Problem: For each record that follows, give it back exactly, with no pictures included.
-- Data to process follows --
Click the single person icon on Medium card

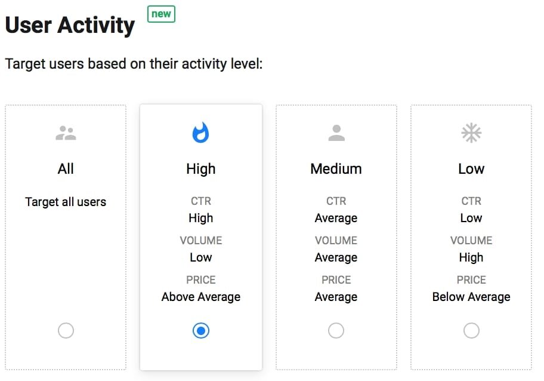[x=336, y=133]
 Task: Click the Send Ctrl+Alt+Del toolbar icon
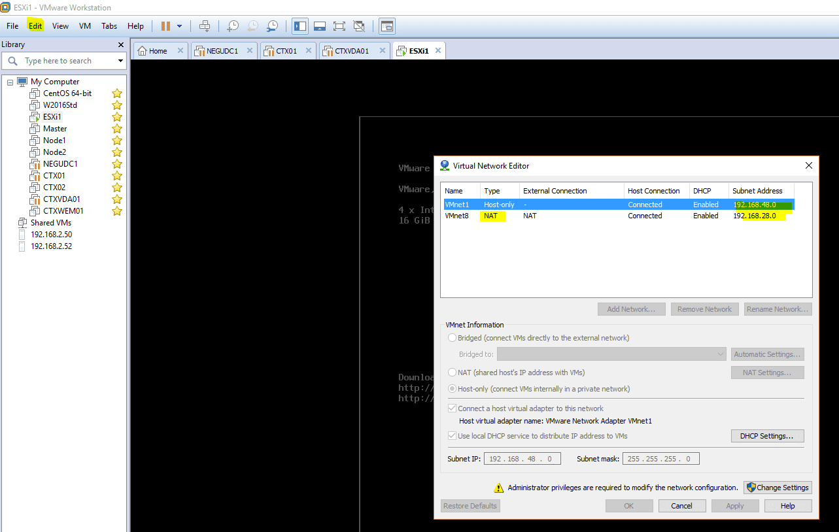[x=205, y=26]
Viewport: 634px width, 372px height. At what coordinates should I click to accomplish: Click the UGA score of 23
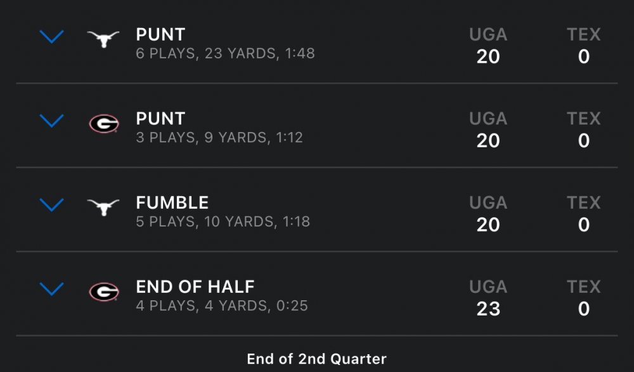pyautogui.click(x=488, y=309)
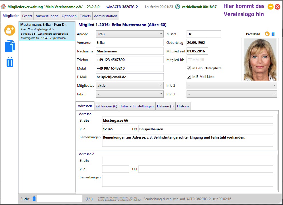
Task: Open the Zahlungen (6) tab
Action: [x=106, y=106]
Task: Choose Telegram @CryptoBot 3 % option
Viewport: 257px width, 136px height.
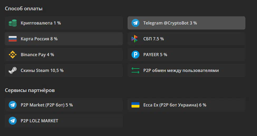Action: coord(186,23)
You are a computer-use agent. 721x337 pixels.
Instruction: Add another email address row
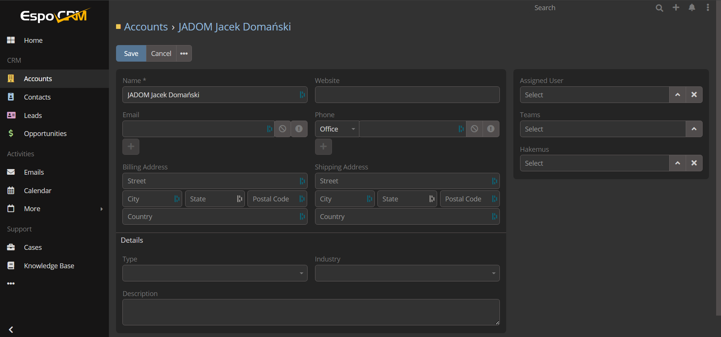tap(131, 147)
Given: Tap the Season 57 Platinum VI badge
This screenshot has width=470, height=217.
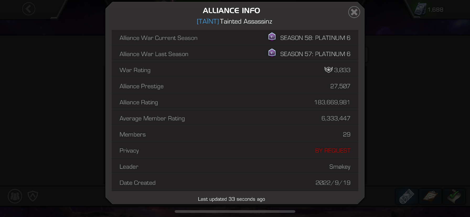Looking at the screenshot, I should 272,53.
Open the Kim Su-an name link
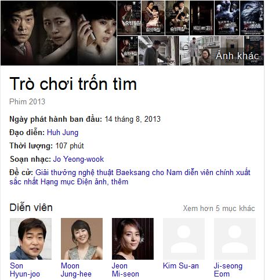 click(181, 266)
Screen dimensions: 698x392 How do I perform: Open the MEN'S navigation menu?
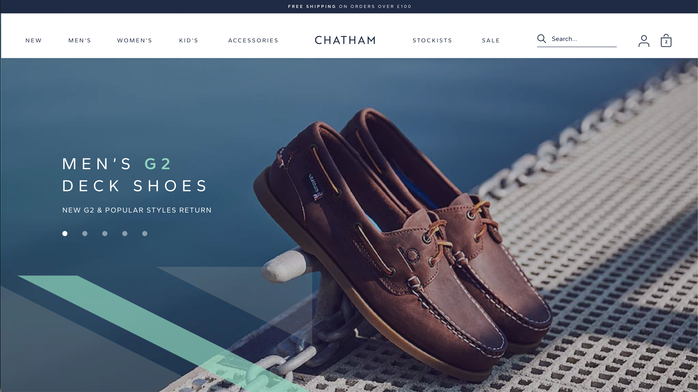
-- Data to process concluded --
Solution:
Click the single person icon on Medium card

[x=336, y=133]
 Task: Click the Send Ctrl+Alt+Del toolbar icon
[x=205, y=26]
Viewport: 634px width, 372px height. At what coordinates should I click to accomplish: Click the UGA score of 23
pyautogui.click(x=488, y=309)
Task: Open the Zahlungen (6) tab
Action: [x=106, y=106]
Task: Choose Telegram @CryptoBot 3 % option
Viewport: 257px width, 136px height.
Action: coord(186,23)
You are a computer-use agent. 721x337 pixels.
Instruction: Add another email address row
tap(131, 147)
Given: Tap the Season 57 Platinum VI badge
This screenshot has width=470, height=217.
Looking at the screenshot, I should 272,53.
Open the Kim Su-an name link
 click(181, 266)
Screen dimensions: 698x392 How do I perform: Open the MEN'S navigation menu?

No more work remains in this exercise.